Hasta ese día nunca había atacado a nadie en las montañas. Pero Harris y Cal no le habían dejado otra opción. Jesse estaba tan lleno de rabia que necesitaba quemar una parte. Quería su dinero y la información que tenían sobre él para echarlo de sus vidas, fuera lo que fuera lo que contenía. Fotos, ADN, huellas dactilares, cuentas bancarias, direcciones de propiedades suyas, nombres. Su vida.

Si lo sorprendían registrando la propiedad de la jueza Peacham en busca del dinero y los materiales, tenía que asegurarse de que nadie lo relacionara con ella, con su ex marido ni con su amigo Harris.

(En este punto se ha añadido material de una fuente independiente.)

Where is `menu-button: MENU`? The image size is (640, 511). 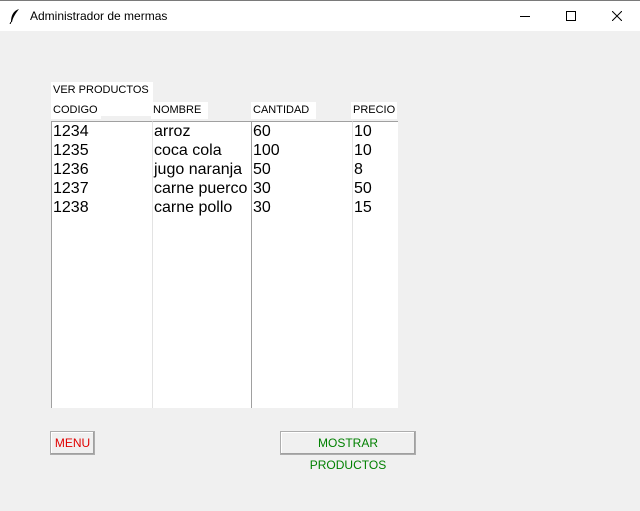
menu-button: MENU is located at coordinates (72, 443).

Quizá había modos más fáciles de cumplir esa misión que atacar esa mañana a la senderista, pero había conseguido despistar a la policía, que ahora buscaba a un arrastrado loco que atacaba mujeres al azar.

La primera víctima no le había manchado las manos de sangre. Pero, por otra parte, ella tampoco se había defendido.

Se secó las manos con una toalla de papel marrón, la arrugó y la echó al cubo de la basura. Era demasiado tarde para preocuparse de dejar ADN por allí. Una gota de sangre en el lavabo y la policía le seguiría la pista hasta la señorita Mackenzie y supondría que él se había lavado allí.